Well, you’re lucky to have found different outlets for your creativity. You told me a few years ago, after your first album, that there would be 600 women and 10 guys at your concerts! Has that changed?

Yeah, funny enough, it did, especially when we’d go back to a city to play a second, third or fourth show. I’d notice more and more guys there. When you’re an actor and you’ve been on “Sex and the City,” other guys who really like music can think, “Oh, I know what this guy is doing up there,” but once they see us, they see that we’re four guys up there just playing our music and not some Shaun Cassidy, Leif Garrett kind of thing. The show isn’t geared toward women or me being on “Sex and the City;” people maybe came out to see that person the first time around. I’m a pretty good singer and a pretty good guitarist, but I am the worst one in the band! My guys are really good musicians and when others see us, they see that our lead guitar player, Tara, is amazing. He almost always gets a standing ovation when he really lays it down.

When I heard your voice on the “At the Corner of Happy and Healthy” commercial for Walgreens, I was like, “Cool! I’m going to Walgreens! That voice is telling me to get to Walgreens!” (Laughs).

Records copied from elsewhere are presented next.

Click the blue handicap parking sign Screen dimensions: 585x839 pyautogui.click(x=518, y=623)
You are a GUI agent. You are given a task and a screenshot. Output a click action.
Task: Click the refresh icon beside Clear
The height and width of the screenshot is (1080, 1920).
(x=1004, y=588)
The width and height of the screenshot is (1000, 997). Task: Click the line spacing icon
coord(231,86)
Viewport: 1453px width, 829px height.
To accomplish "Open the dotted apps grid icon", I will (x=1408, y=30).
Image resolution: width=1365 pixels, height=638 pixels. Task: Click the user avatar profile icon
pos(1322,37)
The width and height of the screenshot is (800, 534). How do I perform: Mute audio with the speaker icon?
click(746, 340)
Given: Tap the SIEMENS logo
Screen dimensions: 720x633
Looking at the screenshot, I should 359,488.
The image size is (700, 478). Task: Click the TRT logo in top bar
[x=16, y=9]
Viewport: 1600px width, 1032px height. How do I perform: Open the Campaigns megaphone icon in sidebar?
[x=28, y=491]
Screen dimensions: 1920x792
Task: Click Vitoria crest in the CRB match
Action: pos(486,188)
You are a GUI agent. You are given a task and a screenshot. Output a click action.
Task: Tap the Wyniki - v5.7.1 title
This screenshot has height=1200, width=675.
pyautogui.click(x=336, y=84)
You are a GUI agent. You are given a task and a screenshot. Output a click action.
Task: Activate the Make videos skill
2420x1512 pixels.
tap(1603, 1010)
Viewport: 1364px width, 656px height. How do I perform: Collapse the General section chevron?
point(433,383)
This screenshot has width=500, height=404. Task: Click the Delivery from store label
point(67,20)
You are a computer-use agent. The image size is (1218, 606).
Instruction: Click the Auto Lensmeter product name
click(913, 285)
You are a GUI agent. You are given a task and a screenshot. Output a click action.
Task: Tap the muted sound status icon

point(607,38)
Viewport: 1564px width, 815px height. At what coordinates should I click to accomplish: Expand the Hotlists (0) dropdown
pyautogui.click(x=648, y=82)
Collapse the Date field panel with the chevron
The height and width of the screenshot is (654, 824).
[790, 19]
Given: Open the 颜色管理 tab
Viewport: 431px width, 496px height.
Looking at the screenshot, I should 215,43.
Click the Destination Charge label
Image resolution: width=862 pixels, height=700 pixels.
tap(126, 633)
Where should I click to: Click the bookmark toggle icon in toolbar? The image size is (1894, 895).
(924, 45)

That’s what’s called a blessing! It’s a blessing for any solid working actor who feels he’s just lucky to be working. If you get a phone call from a national brand like that and they want you to be the spokesman, you just thank your lucky stars and say “Yes, please!” and “What time should I be there?” And I tell you, Walgreens is the only place I shop, and the only place I will shop until they hire someone else! (Laughs).

You’ve been to Mardi Gras before. Next time you’re here for it, what will you costume as?

I love Mardi Gras. It’s just completely insane! I’d want to be comfy and not too hot, so I would not want to wear a latex Batman outfit. I’d be an old Western bank robber. That way I wouldn’t have to buy anything new because I only like to wear my old clothes that I’ve been wearing for twenty years. I’d wear my old cowboy boots, a cowboy hat and I’d put a neckerchief around my nose and people would think I had a costume on, and really I’d just be grabbing old stuff from around the house to throw on, and I’d be really comfortable and wouldn’t be sweaty.

Awesome, John! Please put New Orleans on your tour list this year, OK? 

If I do, I will be front and center at One Eyed Jacks, my buddy Rio Hackford’s club. I love that joint! Put it this way: I WILL play at One Eyed Jack’s!